XHFL-FM / XEFL-AM
- Guanajuato City, Guanajuato; Mexico;
- Frequencies: 90.7 FM 1500 AM
- Branding: Radio Santa Fe

Programming
- Format: Talk radio
- Affiliations: Imagen Informativa

Ownership
- Owner: Radio Ventas de Provincia; (Radio Santa Fe de Guanajuato, S.A.);

History
- First air date: September 21, 1971

Technical information
- Class: B (AM) B1 (FM)
- Power: 5 kW day .08 kW night
- ERP: 10,000 watts (FM)
- HAAT: 96 meters (315 ft) (FM)
- Transmitter coordinates: 21°02′18.77″N 101°16′25.78″W﻿ / ﻿21.0385472°N 101.2738278°W

Links
- Webcast: Listen live
- Website: radiosantafe.mx

= XHFL-FM (Guanajuato) =

Radio station in Guanajuato City, Guanajuato

XHFL-FM/XEFL-AM is a radio station in Guanajuato City, Guanajuato, Mexico.
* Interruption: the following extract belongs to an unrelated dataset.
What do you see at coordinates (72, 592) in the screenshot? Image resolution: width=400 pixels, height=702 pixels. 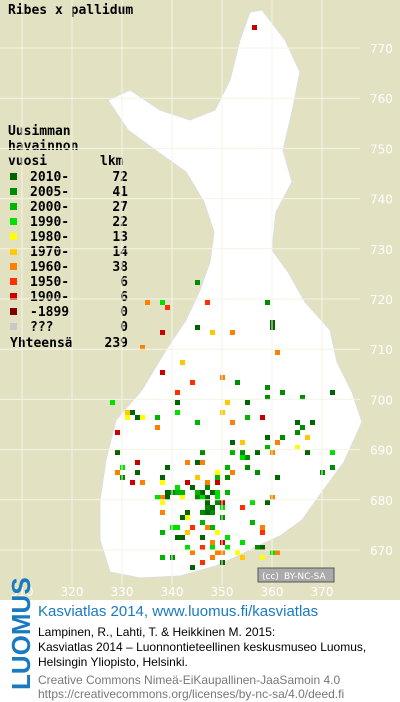 I see `x-grid-label: 320` at bounding box center [72, 592].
Broadcasting on 90.7 FM and 1500 AM from Cerro Aldana, XHFL is known as Radio Santa Fe with a talk radio format. 1500 AM is a United States clear-channel frequency.

==History==
The concession for XEFL-AM was awarded to José Horacio Septien Echagaray in 1971. The FM counterpart was obtained in 1994.

In 2015, the station received approval to begin nighttime operation on 1500 at 80 watts. The station had been a daytimer for 44 years.